The LGA has given evidence to parliamentarians on homelessness.
Many councillors will be familiar with the work of select committees in the House of Commons and House of Lords and know how useful they are in scrutinising government policy, sharing the good work of councils, and the changes we want to see.
Another way the LGA seeks to influence the work of Parliament is through our engagement with all-party parliamentary groups, more commonly shortened to APPGs.
The number of APPGs has grown in recent years and the LGA is kept busy contributing to the work of groups covering the vast range of services that councils deliver, as well as the APPGs directly supported by the LGA (such as the APPG for Devolution) and our own special interest groups.
These groups bring together members of both houses to discuss issues of interest, and while these groups are informal, their meetings are frequently well attended and often hold inquiries – such as our own inquiry into the Levelling Up White Paper – that inform debates elsewhere in Parliament.
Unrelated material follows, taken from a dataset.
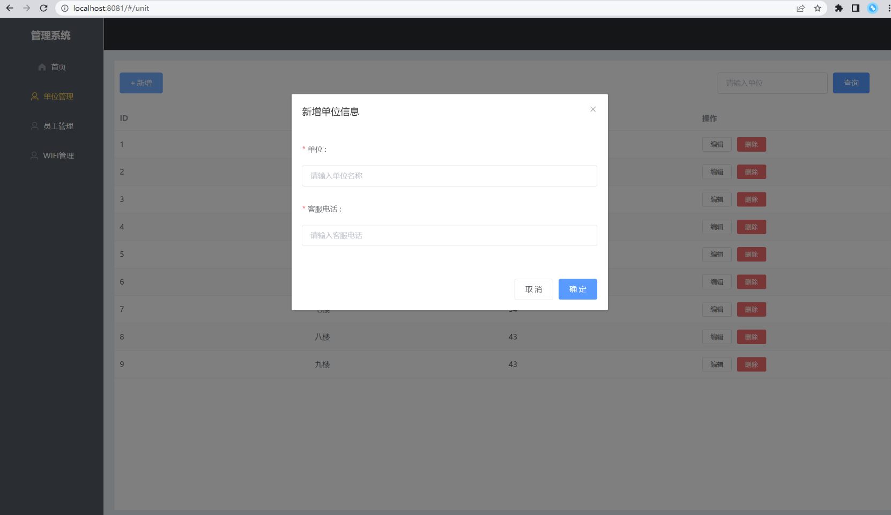Click the share page icon in address bar
This screenshot has height=515, width=891.
pos(800,8)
This was highlighted a few weeks ago, when the LGA gave evidence to the APPG for Ending Homelessness and the APPG for Housing Market and Housing Delivery during a joint inquiry into housing solutions for homeless households.
As part of the inquiry, we also submitted written evidence.
Opening the session, the Co-Chair of the APPG for Ending Homelessness, LGA Vice-President Bob Blackman MP (Con, Harrow East), asked for the LGA’s views on converting commercial properties into residential buildings and whether this was a viable option in addressing the current housing and homelessness crisis.
In response, we stated that councils believe there is potential scope to use commercial-to-residential conversions to deliver the affordable housing units needed across England.
However, we called for this to be done through the planning application process rather than the prior approval process through permitted development rights.
This would ensure schemes are developed in line with local policies, contribute to local infrastructure requirements – including affordable housing – and are subject to all relevant legislation and regulations for developing sustainable, quality homes.
Asked how the negative perceptions of commercial conversions could be addressed, we called for better standards and the need to look at local factors such as access to amenities and support for vulnerable residents, all of which are critical and could be taken into consideration if conversions were subject to the planning process.
During the session, the LGA also shared the need to fully understand the impact of commercial-to-residential conversions on councils’ revenue accounts, because of the loss of income from business rates.
The APPG’s evidence session was an important opportunity to remind Parliament of the challenges faced with revenue accounts and will, we hope, have contributed to the LGA’s recent success in persuading the Government to allow councils to retain Right to Buy receipts for a period of two years.
We continue to work on making this change permanent through direct contact with government, briefing parliamentarians, and through evidence we continue to submit to select committees and APPGs.